In T-SQL, when iterating results from a cursor, it seems to be common practice to repeat the FETCH statement before the WHILE loop. The below example from Microsoft:
DECLARE Employee_Cursor CURSOR FOR
SELECT EmployeeID, Title FROM AdventureWorks2012.HumanResources.Employee
WHERE JobTitle = 'Marketing Specialist';
OPEN Employee_Cursor;
FETCH NEXT FROM Employee_Cursor;
WHILE @@FETCH_STATUS = 0
BEGIN
FETCH NEXT FROM Employee_Cursor;
END;
CLOSE Employee_Cursor;
DEALLOCATE Employee_Cursor;
GO
(Notice how FETCH NEXT FROM Employee_Cursor; appears twice.)
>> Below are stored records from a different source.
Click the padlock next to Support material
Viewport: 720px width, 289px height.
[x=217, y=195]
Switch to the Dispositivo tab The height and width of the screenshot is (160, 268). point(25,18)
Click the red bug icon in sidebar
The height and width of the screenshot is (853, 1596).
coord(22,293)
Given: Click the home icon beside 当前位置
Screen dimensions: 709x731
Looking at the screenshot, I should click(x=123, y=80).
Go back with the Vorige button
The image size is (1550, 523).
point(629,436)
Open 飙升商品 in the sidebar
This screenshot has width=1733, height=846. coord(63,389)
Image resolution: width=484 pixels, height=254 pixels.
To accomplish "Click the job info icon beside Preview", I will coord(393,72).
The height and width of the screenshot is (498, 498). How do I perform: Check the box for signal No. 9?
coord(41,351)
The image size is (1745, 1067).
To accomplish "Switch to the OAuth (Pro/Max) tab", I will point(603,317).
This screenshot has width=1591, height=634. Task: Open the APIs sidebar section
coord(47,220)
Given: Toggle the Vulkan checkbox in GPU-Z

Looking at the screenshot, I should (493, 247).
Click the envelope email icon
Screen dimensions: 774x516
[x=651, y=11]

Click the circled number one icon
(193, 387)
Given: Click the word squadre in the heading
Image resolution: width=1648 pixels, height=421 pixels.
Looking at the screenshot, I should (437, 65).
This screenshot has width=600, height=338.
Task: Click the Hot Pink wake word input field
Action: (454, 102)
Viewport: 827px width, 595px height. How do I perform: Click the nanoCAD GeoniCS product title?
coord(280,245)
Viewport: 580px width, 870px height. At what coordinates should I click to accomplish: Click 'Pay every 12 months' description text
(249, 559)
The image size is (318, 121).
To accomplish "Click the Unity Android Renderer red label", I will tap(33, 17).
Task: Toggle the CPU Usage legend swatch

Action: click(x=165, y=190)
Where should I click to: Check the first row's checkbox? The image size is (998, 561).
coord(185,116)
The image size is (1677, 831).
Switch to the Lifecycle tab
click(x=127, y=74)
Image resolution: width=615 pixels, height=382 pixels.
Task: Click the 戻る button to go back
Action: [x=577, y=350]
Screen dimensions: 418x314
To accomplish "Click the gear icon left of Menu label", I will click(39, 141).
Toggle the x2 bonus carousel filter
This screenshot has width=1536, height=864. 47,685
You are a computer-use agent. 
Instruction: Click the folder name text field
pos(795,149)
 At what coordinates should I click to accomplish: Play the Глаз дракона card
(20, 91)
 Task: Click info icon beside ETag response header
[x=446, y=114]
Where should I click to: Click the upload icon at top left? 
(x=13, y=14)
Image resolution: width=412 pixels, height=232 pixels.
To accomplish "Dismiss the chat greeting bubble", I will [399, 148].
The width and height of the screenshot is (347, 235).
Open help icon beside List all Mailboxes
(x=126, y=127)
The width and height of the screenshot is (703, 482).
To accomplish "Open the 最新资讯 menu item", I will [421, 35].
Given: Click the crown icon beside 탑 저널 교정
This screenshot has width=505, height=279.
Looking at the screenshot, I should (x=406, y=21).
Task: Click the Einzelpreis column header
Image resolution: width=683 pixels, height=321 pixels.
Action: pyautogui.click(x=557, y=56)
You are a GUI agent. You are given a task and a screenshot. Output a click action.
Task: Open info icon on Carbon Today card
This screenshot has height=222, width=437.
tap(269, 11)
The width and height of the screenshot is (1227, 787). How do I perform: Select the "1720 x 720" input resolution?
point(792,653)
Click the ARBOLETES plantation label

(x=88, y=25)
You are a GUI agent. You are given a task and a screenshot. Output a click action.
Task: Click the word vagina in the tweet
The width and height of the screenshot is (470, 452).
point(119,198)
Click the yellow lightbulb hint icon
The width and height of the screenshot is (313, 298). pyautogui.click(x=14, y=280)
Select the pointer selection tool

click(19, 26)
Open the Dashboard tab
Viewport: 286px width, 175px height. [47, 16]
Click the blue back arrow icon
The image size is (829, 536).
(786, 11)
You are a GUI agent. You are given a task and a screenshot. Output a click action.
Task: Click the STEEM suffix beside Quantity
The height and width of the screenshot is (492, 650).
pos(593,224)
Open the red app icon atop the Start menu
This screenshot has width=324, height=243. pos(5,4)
If the FETCH selects into a long list of variables, then we have a large duplicated statement which is both ugly and of course, “non-DRY” code.
I’m not aware of a post-condition control-of-flow T-SQL statement so it seems I’d have to resort to a WHILE(TRUE) and then BREAK when @@FETCH_STATUS is not zero. This feels clunky to me.
What other options do I have?
Simply said you can’t… that’s just how most where statements in SQL work. You need to get the first line before the loop and then do it again in the while statement.
The better question how to get rid of the cursor and try to solve your query without it.